#### PROBLEM DESCRIPTION:
Extract the data lines from the one containing "The height and" through the one containing "Action: (343, 257)", both included, and reproduce them character for character. Omit the pictures.

#### INFORMATION PROVIDED:
◆ ◆ ◆ ◆

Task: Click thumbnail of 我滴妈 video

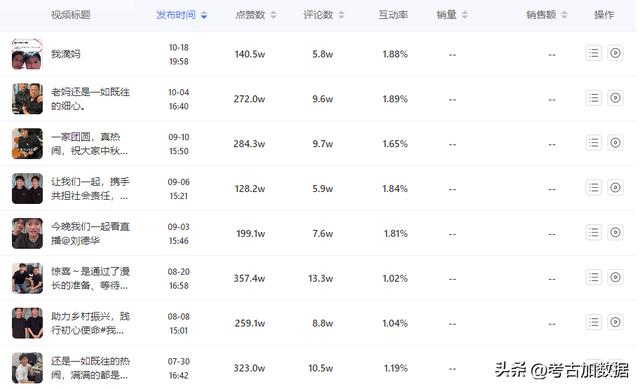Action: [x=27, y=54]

◆ ◆ ◆ ◆

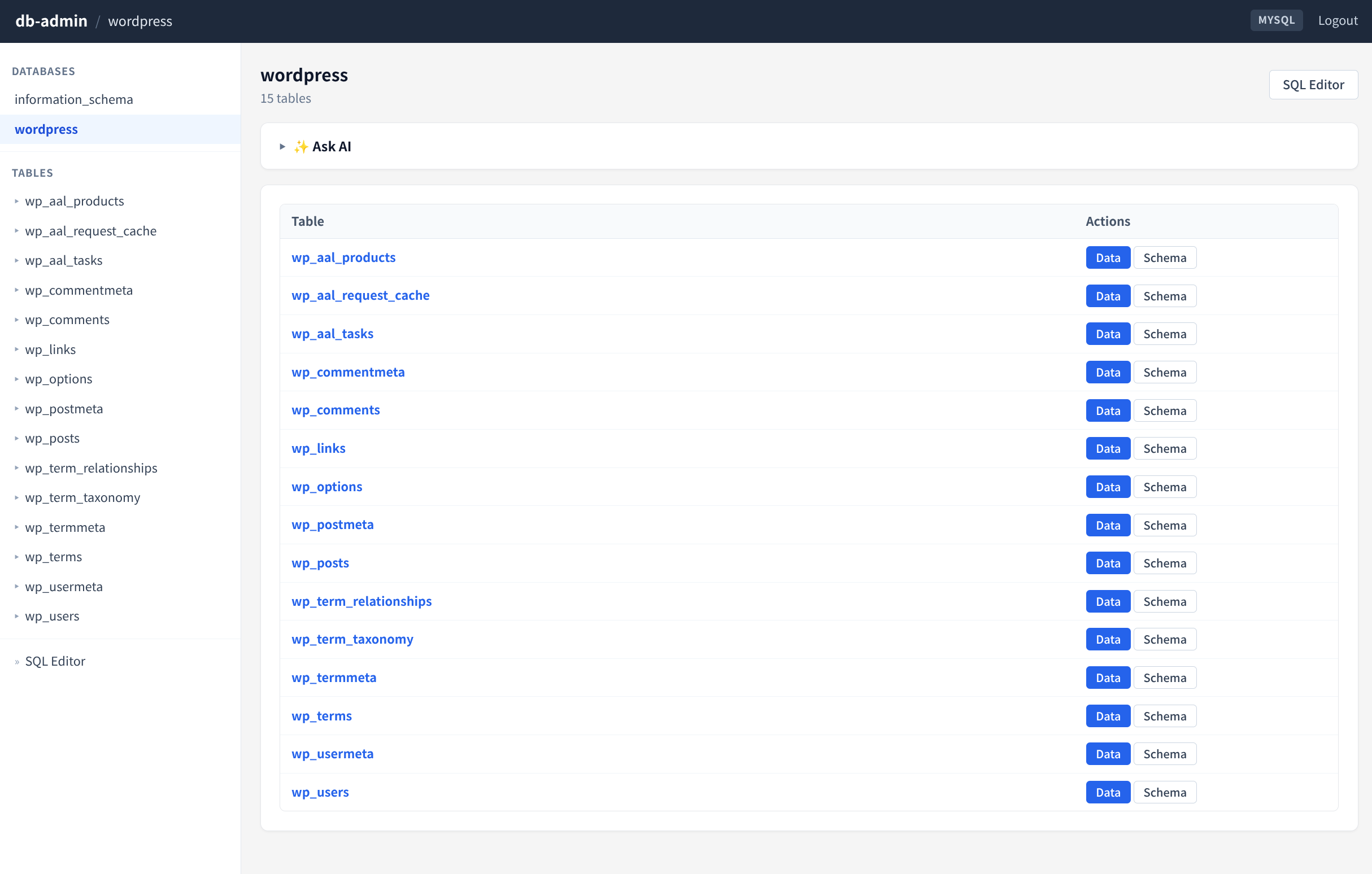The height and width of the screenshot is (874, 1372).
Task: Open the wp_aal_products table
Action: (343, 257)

◆ ◆ ◆ ◆

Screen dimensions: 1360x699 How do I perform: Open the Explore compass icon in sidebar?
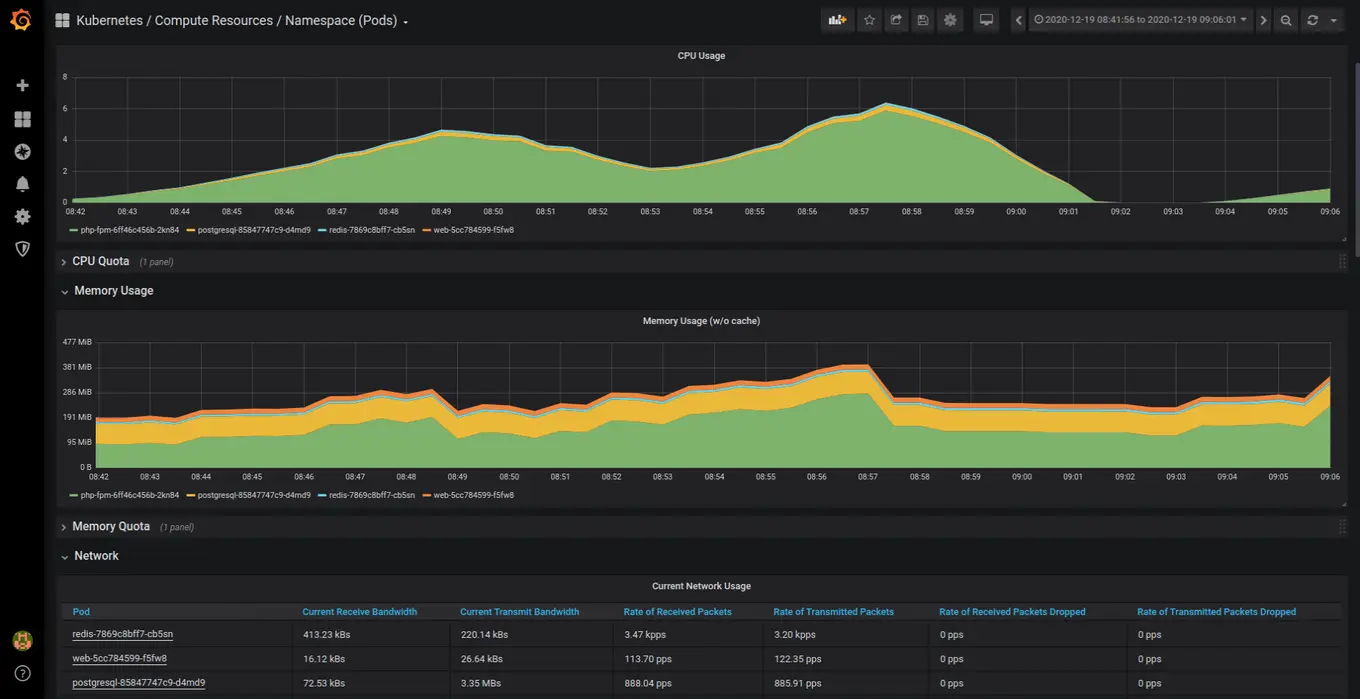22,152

◆ ◆ ◆ ◆

#### RESPONSE FOR THIS EXERCISE:
The height and width of the screenshot is (874, 1372).
Task: Open the wp_aal_products table
Action: (343, 257)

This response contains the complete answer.